*** Opening of Data for review ***

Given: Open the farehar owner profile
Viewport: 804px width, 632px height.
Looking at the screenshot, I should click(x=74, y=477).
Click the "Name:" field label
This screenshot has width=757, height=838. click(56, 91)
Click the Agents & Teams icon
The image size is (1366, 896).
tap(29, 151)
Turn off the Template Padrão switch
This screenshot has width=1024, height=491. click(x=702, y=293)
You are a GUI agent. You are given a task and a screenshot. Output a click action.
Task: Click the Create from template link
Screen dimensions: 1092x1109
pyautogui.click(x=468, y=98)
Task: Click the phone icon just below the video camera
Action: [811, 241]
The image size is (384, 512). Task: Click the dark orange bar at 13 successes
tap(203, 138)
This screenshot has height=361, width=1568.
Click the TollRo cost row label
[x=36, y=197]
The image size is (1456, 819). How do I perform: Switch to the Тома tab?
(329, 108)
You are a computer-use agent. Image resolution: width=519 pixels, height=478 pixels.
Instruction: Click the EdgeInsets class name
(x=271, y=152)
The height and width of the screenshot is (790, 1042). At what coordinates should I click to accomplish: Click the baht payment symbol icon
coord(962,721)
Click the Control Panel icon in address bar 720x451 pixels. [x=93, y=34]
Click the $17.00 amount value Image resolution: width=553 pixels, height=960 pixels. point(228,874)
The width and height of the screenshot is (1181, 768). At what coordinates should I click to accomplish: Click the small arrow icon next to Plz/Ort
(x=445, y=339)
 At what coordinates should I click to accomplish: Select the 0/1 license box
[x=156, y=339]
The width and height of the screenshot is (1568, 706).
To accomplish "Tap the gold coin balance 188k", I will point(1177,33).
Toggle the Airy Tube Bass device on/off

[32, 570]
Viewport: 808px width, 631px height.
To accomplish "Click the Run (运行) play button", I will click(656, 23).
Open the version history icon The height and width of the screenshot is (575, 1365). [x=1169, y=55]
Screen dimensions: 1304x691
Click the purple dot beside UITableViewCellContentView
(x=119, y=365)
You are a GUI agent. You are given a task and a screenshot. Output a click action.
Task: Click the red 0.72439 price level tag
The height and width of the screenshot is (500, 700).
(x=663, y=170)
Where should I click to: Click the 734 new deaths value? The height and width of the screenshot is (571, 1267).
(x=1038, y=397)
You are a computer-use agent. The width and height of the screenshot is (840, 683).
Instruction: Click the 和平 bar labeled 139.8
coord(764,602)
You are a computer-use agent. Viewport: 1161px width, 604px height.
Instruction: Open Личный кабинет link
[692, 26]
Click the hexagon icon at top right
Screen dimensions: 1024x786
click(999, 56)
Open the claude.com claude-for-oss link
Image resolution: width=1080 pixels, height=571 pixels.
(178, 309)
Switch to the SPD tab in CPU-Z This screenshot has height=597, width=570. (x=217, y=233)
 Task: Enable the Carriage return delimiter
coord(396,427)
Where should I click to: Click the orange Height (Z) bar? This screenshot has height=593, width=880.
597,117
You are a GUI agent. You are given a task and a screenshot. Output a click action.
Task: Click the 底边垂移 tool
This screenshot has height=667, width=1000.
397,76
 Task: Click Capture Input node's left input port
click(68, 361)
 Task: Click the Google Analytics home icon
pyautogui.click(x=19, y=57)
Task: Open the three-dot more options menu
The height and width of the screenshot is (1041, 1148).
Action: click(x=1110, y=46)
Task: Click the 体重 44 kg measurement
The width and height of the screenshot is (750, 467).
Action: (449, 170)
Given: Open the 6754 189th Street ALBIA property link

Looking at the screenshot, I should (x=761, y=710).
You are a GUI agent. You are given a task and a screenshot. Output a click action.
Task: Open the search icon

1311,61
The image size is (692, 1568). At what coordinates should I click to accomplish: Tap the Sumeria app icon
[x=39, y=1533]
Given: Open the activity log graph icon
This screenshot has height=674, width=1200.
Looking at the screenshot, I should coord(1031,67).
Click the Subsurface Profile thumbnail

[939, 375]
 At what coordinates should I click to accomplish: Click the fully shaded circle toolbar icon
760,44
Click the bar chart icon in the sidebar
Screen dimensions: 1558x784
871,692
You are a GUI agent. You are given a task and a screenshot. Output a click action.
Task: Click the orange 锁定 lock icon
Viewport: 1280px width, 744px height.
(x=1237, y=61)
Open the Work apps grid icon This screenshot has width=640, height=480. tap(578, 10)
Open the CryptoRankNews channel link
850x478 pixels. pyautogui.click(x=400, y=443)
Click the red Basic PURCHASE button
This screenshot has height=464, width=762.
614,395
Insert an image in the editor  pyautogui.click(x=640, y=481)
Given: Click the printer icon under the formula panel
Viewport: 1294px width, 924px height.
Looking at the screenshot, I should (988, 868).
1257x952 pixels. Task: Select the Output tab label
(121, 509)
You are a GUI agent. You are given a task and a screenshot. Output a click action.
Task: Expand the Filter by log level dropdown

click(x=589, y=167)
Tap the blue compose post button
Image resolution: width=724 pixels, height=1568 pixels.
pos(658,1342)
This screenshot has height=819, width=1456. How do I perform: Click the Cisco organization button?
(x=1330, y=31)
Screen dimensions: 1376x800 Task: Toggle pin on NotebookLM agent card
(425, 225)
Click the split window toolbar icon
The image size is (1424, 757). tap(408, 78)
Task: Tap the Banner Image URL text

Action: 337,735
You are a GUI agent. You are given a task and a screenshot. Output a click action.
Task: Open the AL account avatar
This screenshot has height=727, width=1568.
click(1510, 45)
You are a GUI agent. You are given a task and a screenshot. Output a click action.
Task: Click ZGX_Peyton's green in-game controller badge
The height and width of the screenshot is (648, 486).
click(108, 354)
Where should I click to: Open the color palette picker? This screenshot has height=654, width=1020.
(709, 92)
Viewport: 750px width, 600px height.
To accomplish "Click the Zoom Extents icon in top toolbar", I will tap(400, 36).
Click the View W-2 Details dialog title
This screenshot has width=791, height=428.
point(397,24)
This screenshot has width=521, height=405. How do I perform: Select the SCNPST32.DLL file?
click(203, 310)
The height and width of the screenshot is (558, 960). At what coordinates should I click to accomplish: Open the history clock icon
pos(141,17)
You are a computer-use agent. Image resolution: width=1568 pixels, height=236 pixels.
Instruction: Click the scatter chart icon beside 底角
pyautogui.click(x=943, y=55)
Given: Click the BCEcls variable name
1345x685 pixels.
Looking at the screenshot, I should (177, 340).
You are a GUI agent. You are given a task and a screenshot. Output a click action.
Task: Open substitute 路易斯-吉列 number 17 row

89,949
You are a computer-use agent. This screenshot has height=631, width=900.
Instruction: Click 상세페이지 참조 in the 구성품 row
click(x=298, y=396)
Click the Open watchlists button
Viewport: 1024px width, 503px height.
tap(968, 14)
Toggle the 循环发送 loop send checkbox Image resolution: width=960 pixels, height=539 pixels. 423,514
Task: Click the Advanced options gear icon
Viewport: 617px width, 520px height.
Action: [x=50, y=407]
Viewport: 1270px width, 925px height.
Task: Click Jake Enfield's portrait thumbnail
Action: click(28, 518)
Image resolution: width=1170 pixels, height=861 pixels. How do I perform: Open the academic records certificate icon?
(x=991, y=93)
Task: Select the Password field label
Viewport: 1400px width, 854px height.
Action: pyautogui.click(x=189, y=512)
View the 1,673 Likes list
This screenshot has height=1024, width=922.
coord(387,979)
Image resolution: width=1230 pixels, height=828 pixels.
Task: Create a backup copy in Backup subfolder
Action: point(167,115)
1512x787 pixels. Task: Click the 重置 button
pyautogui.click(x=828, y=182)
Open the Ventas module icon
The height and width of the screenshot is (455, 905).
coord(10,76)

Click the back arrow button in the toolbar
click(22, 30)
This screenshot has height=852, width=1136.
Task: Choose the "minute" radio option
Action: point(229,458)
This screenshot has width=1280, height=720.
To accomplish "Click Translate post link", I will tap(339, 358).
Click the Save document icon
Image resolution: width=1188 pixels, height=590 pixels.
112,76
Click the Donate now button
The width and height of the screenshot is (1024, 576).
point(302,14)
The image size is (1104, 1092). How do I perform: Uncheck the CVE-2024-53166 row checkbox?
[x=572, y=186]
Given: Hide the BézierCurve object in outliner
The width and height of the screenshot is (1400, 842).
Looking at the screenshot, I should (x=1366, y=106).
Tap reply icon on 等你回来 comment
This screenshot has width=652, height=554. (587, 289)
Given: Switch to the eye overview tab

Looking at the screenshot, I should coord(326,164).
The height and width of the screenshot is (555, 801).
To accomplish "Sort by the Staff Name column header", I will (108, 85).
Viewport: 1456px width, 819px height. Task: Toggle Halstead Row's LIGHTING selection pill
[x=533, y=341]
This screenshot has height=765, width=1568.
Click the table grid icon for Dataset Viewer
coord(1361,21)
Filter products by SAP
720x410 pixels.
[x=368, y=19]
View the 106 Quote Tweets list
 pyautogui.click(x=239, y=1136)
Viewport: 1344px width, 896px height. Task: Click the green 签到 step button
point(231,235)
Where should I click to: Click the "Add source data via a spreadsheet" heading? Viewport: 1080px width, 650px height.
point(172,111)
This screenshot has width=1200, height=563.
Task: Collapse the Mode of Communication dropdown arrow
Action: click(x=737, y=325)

*** Close of Data for review ***

Work instructions: In the answer, the lines from the first line of the data above through the line containing "This screenshot has height=361, width=1568." must appear exactly as written, with nothing else.

Written answer:
Given: Open the farehar owner profile
Viewport: 804px width, 632px height.
Looking at the screenshot, I should click(x=74, y=477).
Click the "Name:" field label
This screenshot has width=757, height=838. click(56, 91)
Click the Agents & Teams icon
The image size is (1366, 896).
tap(29, 151)
Turn off the Template Padrão switch
This screenshot has width=1024, height=491. click(x=702, y=293)
You are a GUI agent. You are given a task and a screenshot. Output a click action.
Task: Click the Create from template link
Screen dimensions: 1092x1109
pyautogui.click(x=468, y=98)
Task: Click the phone icon just below the video camera
Action: [811, 241]
The image size is (384, 512). Task: Click the dark orange bar at 13 successes
tap(203, 138)
This screenshot has height=361, width=1568.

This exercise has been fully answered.